- **EXCERPT TO READ**
>>>>

Let us sort out "bani/banaa/bane", "Darte Darte vs Dartii Dartii" and this thread once and for all! Looking at all the replies from Forum friends it appears that the waters are rather muddy regarding these grammatical matters. We have got varying degrees of agreement and disagreement in the responses. I have said elsewhere in this Forum that there are still certain matters concerning Urdu grammar which I don't have a completely clear understanding of. It seems I am not alone! I have mentioned already that the examples I gave on initiating these threads were concerned more with difference in sentence types when employing masculine and feminine subjects rather than with number (and respect).

Platts wrote his "A Grammar of the Hindustani or Urdu Language" in 1874. Of course he had help from the best works by native grammarians of the time and he acknowledges this in his preface. Apart from grammar books he says, ..."And, lastly, I have at various times obtained much valuable information from several native scholars in India and especially from maulavis Shaikh Abdullah of Kanpur, Mohammad Riza of Ilahabad, Ali Asghar of Ajmer and Safdar Ali of Jabalpur, to whom I take this opportunity of offering my grateful thanks for the aid they were always so ready to afford me in my oriental studies".

The topic under consideration is dealt in the chapter called "The Participles", On page 331, section 421. he says..

"The participles are frequently used to indicate the state or condition (Haal) of the subject or object of an action while the action is taking place. Their agreement with the _subject _is in such cases determined by the following rules:

1) If the subject of the participle be likewise that of the finite verb, the participle agrees in gender and number. (I am providing a few examples from those that he quotes).

un se laRtaa bhiRtaa us chaah par aayaa.

yih kahtii hu'ii chalii ga'ii.

dastarxvaan bichhaa hu'aa thaa.

ko'ii 3aurat baiThii hu'ii thii.

yih bhaa'ii leTaa hu'aa jaagtaa thaa.

2) But if the subject of the participle is not the same as the finite verb, both participles are constructed _absolutely_ in the locative singular, the postposition being suppressed; and the subject of the Imperfect Participle is often omitted. (Again I quote a few examples from his extensive list).

saarii raat taRapte kaTii.

maiN ne rote-bisorte kahaa.

un se laRtaa bhiRtaa roTii ko bachaa'e us chaah par aayaa = tum kyoN but-bane baiThe ho.

vuh sar niiche kiye hu'e khaRaa thaa = tum kyoN but-bane baiThe ho

malikah maile kapRe pahne baahar niklii = tum kyoN but-bane baiThii ho

vuy chupke but kii tarH baiThe sunaa kii = As above

3) If the participle in either case {i.e Imperfect or Perfect} be repeated for emphasis or to indicate a lasting or continuous state, or even if such a state is implied without the repetition of the participle, it is always constructed ab_solutely, _even though its subject be the same as that of the finite verb. (Some examples from a list of his examples).

Darte Darte maiN paas gayaa.

manzil ba-manzil chalte chalte Naishaapur meN pahuNchaa.

<<<<

- **DATA SEGMENT**
>>>>

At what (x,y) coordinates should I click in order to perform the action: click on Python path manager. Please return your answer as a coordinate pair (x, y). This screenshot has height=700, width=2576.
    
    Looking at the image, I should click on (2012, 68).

<<<<

In the forum post on Urdu participles, on which page and in which section of Platts's grammar is the topic discussed?

- **TASK OUTPUT**
Page 331, section 421.